É completamente diferente. No musical, a dança e música fazem parte da dramaturgia. Não tem como dissociar as coisas. Já em um trabalho que não seja musical, a música entra às vezes como uma inspiração para a personagem, algo que eu ouça no camarim e me ajude na hora de entrar em cena. A dança aí entra na parte de preparação corporal, na hora de construir a postura que a personagem terá em cena. Ou em como desmontar a minha própria postura para que meu corpo sirva a personagem da melhor maneira, como aconteceu com a Donatela de “A Favorita”.

 

Muitas novelas antigas estão sendo reescritas e têm virado um sucesso, como foi o caso de Pantanal, e agora em estreia recente, Renascer.

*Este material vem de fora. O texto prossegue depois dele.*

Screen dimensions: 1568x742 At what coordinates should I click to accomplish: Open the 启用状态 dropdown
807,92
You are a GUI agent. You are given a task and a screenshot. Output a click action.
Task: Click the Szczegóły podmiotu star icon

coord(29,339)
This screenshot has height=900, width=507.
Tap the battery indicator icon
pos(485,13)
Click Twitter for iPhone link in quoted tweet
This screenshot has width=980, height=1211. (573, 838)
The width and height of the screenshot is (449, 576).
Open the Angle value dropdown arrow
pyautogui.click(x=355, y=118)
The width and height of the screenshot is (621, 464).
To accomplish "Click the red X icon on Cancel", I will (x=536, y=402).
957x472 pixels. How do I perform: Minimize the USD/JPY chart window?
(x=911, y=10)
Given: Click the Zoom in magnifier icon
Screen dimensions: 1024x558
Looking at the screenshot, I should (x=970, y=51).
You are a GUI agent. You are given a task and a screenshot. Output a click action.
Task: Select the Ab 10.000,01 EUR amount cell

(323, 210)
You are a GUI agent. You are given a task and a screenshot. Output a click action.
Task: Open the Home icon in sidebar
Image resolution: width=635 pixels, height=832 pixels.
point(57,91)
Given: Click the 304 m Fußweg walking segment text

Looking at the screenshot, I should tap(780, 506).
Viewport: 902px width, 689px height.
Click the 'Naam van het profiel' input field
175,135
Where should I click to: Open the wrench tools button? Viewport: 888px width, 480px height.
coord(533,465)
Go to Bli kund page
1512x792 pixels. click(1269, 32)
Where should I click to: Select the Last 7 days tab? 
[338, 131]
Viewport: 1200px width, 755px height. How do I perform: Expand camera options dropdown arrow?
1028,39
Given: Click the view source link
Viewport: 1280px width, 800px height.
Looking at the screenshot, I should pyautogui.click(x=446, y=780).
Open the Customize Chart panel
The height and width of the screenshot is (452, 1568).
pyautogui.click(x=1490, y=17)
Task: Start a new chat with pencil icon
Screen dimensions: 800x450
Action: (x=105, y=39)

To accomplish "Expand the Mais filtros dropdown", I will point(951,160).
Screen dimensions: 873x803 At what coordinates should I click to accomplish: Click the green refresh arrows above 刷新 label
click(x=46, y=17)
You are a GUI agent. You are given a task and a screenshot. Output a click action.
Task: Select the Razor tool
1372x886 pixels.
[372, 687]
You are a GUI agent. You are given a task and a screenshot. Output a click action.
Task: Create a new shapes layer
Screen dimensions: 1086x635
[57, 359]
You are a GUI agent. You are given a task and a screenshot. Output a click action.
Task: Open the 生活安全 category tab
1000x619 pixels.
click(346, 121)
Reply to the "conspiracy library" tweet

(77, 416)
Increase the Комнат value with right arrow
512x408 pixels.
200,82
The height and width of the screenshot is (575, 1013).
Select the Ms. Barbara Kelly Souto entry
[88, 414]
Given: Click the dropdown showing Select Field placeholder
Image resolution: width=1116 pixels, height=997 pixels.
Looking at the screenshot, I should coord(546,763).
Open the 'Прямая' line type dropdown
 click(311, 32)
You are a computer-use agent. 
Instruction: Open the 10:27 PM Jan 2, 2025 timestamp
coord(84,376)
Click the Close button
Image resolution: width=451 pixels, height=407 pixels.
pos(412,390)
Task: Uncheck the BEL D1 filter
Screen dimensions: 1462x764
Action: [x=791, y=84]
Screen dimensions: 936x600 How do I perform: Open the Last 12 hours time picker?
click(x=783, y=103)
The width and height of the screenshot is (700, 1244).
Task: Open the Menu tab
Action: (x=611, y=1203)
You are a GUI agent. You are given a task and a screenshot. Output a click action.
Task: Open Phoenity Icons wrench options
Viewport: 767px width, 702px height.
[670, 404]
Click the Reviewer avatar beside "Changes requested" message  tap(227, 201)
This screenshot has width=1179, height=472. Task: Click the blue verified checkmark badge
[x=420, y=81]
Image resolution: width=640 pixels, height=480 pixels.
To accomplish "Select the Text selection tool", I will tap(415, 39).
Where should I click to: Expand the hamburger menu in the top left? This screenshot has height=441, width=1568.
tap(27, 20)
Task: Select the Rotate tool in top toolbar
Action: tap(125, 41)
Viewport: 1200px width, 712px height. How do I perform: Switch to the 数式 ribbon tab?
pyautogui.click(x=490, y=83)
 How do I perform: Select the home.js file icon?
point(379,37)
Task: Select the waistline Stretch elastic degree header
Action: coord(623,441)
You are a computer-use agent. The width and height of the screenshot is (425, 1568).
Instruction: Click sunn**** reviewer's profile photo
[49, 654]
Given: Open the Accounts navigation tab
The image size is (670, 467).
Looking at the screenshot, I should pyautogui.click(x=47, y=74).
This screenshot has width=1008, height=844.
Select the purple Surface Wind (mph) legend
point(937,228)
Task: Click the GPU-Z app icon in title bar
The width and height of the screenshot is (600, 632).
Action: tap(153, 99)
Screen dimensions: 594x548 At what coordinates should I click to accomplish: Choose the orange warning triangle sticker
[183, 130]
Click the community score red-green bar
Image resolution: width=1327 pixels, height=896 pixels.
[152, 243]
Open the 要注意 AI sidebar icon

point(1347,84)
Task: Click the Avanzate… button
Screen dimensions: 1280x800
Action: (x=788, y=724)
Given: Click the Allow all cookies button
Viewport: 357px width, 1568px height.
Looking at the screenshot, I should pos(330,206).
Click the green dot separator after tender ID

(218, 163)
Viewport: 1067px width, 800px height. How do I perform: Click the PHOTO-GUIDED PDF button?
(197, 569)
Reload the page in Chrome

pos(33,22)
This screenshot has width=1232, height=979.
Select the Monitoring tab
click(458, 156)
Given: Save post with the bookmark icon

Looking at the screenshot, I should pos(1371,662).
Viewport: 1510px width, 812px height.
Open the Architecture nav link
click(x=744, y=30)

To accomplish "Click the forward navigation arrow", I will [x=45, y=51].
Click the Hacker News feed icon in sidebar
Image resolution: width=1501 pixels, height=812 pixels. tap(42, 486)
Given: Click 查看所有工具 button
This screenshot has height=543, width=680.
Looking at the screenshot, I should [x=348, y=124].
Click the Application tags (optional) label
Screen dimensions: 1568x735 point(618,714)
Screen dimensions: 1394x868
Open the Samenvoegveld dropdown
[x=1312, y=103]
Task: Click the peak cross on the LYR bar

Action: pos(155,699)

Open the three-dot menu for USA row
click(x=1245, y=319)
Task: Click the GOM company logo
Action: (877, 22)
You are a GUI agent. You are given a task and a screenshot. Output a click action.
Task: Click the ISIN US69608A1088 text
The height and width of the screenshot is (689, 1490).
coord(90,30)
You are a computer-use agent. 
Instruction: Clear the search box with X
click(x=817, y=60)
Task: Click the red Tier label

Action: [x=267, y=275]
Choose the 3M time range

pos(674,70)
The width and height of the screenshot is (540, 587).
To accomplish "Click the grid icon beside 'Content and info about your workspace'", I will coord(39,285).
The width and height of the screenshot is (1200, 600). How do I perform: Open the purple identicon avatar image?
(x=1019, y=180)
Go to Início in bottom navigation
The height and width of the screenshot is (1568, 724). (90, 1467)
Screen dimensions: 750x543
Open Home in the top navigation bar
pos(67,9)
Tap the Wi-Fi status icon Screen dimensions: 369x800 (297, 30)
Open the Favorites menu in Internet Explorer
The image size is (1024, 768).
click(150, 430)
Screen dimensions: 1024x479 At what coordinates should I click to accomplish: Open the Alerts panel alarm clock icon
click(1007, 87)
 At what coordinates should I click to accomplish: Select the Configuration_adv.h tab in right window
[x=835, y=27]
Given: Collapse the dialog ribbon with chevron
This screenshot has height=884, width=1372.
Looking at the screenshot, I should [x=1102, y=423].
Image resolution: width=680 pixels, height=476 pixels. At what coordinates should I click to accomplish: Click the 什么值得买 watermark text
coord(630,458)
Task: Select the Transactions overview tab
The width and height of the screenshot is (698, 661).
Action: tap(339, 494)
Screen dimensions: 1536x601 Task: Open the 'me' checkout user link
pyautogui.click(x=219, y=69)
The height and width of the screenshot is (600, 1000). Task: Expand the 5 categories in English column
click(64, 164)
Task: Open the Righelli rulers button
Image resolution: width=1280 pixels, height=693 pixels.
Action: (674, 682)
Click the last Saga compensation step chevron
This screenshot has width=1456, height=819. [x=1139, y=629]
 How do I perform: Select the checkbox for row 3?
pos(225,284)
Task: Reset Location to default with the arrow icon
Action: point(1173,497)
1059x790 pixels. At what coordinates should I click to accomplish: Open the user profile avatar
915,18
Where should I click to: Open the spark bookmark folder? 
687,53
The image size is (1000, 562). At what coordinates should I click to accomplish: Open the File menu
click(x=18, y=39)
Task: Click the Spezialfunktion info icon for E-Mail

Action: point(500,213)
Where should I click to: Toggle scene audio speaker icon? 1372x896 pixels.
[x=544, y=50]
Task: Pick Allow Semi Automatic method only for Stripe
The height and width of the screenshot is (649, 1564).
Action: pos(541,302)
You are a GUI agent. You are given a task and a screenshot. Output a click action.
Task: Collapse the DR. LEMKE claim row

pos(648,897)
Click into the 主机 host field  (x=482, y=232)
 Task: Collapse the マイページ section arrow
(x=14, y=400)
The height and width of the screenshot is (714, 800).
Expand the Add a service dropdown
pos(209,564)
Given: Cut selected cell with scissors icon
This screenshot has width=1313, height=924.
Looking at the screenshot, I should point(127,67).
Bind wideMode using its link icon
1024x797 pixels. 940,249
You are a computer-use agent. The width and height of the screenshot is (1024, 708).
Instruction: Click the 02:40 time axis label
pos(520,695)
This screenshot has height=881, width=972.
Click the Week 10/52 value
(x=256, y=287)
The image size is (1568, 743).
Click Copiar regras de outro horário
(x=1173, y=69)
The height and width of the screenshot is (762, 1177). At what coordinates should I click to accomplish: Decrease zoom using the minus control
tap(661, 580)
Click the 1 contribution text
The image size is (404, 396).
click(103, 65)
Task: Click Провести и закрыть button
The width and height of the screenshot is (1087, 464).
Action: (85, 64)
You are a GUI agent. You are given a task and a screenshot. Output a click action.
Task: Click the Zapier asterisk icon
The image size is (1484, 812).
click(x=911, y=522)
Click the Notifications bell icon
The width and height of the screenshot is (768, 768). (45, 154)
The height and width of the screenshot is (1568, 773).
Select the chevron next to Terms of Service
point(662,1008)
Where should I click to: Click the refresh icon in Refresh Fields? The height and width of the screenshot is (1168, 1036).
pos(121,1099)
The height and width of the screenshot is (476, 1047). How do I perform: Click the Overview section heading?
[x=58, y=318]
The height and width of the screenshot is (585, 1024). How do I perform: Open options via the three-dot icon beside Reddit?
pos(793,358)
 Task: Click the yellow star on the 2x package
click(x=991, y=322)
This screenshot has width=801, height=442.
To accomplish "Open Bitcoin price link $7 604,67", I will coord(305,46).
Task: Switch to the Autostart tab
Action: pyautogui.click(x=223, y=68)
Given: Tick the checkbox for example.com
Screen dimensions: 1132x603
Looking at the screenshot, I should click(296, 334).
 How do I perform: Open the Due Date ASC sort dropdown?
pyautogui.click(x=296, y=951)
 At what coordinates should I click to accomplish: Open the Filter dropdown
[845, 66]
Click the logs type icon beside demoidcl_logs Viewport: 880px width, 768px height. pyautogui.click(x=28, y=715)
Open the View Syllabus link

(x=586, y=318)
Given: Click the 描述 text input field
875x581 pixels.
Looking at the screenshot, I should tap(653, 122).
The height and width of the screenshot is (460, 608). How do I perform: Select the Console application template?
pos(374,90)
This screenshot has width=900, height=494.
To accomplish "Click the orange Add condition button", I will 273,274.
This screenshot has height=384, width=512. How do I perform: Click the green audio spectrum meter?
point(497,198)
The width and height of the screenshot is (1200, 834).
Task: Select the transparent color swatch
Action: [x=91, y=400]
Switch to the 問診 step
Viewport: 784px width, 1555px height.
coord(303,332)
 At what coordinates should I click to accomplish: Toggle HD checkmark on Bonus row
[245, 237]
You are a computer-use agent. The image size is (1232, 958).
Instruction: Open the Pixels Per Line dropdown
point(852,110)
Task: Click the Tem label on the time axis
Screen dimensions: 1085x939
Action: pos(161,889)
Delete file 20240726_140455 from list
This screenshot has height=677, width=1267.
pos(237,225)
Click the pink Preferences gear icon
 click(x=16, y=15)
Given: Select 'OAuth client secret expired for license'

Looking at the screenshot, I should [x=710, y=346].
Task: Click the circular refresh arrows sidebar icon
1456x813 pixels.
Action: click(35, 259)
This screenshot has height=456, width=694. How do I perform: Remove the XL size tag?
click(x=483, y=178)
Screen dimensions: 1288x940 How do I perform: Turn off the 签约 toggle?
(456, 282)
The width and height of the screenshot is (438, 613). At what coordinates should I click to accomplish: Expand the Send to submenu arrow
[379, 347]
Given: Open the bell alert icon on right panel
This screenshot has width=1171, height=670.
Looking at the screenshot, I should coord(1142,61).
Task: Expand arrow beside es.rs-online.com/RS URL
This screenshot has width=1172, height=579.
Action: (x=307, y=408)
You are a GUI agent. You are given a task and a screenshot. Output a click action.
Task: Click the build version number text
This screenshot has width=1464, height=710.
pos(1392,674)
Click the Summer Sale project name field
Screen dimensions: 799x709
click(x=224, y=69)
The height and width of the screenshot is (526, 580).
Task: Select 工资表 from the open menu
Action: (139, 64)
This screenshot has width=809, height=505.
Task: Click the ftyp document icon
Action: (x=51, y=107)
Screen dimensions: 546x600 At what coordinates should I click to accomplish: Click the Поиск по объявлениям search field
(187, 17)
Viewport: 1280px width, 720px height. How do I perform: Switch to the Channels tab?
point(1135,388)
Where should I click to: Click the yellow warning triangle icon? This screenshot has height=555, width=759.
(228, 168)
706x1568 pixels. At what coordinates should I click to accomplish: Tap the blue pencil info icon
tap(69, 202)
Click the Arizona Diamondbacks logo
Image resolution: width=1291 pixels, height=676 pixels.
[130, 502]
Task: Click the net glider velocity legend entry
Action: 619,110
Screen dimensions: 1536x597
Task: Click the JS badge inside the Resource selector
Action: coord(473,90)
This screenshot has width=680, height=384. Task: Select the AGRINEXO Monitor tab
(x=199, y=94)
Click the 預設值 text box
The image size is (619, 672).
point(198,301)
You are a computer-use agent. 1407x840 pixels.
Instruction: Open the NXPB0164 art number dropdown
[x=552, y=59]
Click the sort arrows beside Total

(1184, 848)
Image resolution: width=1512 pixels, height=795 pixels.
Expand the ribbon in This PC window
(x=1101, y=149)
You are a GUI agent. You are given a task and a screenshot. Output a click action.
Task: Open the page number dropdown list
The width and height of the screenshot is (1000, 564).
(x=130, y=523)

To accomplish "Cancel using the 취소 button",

Pegando o gancho dessas tramas, qual você gostaria de rever em um novo formato, com uma nova linguagem e novos atores interpretando personagens icônicos?

Eu adoraria rever “Roque Santeiro”.

 

Aliás, para complementar, você gostaria de viver um grande personagem que fez história na TV? Pergunto isso, porque eu adoraria rever Tieta, novela que fez muito sucesso e passou quando ainda era criança.

Tem duas personagens que eu gostaria de fazer: uma é Tieta! Essa mulher madura, forte, que volta para um acerto de contas. Adoraria interpretá-la. A outra é a Viúva Porcina (Roque Santeiro).